Deadly Thomas Fire Caused by Southern California Edison Power Lines
The Ventura County Fire Department (VCFD) has released its Thomas Fire Investigative Report and determined the 2017 wildfire was started by Southern California Edison power lines. According to the report, a high wind event caused the power lines to come into contact with each other in a “line slap”, creating an electrical arc that deposited hot, burning or molten material onto the ground, in a receptive fuel bed, causing the fire. Beginning on the evening of December 4, 2017, the Thomas Fire wreaked havoc in Ventura and Santa Barbara counties as it burned more than 280,000 acres, making it (at the time) the most destructive wildfire in California’s history. Two people were killed, including a firefighter, and over 1,063 homes and structures were destroyed before the firestorm was fully contained on January 12, 2018 and evacuations were lifted. Nearly 9,000 emergency personnel were working the fire at one point, including firefighters and emergency responders who traveled from across the western states to help.

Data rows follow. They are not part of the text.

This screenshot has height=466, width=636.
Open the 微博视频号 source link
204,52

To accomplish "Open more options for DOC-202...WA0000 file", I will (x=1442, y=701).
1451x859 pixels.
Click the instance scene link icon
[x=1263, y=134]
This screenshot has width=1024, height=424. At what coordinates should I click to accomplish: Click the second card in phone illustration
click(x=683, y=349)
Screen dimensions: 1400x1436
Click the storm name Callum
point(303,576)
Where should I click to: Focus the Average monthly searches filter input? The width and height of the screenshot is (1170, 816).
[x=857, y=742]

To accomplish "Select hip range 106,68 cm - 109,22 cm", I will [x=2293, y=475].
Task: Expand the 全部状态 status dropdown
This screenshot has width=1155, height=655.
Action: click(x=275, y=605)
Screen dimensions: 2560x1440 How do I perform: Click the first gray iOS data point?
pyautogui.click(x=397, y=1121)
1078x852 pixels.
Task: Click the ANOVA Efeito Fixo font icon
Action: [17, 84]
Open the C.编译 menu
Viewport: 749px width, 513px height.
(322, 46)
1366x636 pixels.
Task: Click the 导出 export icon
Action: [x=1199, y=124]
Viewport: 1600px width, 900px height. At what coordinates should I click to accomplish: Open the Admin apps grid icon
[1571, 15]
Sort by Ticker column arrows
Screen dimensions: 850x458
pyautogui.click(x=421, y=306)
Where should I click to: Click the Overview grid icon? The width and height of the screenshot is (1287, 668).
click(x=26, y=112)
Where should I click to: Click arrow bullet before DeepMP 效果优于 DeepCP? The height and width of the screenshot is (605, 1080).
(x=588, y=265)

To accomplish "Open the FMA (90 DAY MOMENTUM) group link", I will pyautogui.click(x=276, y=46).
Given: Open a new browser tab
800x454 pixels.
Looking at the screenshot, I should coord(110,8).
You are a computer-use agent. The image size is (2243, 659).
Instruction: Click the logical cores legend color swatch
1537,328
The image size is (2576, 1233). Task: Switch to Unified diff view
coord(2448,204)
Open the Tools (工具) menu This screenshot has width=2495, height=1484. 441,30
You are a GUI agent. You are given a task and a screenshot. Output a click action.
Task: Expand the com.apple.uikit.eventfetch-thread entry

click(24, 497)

Six weeks after the Thomas Fire began, these communities were devastated once again as torrential rains poured down charred hillsides resulting in deadly flash floods and mudslides. Water, mud and debris invaded neighborhoods in the early hours of January 9, destroying 128 homes, damaging hundreds more, and claiming the lives at least 21 residents in the community of Montecito – the cause of death of each victim identified by the Santa Barbara County Coroner’s Office as “multiple traumatic injures due to flash flood with mudslides due to recent wildfire.” Two people remain missing in the wake of these disasters.